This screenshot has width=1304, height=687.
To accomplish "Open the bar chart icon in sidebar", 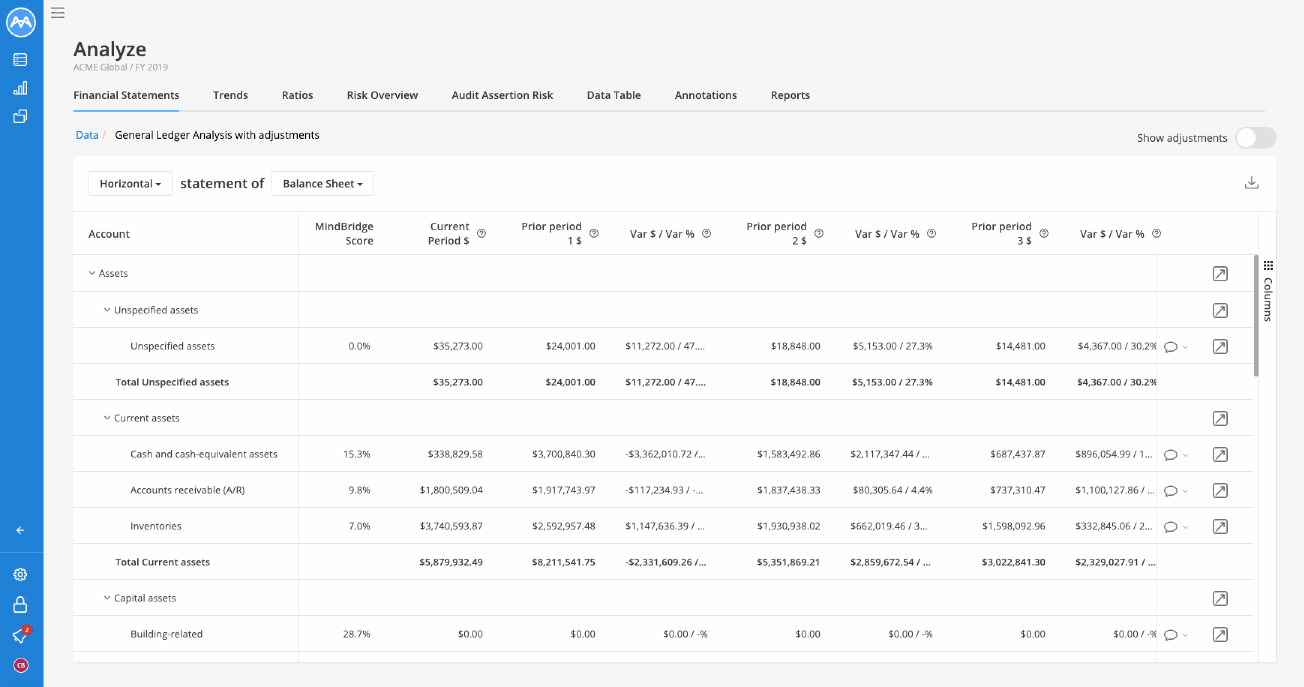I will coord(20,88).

------------------------------

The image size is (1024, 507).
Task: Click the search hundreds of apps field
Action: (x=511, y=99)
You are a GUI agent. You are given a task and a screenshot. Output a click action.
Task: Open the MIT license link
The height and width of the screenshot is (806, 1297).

------------------------------

▶ **What to do**: Please, from the material above, copy only the lines from the line with "Task: Open the MIT license link" up to and including the line with "The height and", exactly as written.

▶ **Solved problem**:
Task: Open the MIT license link
The height and width of the screenshot is (806, 1297).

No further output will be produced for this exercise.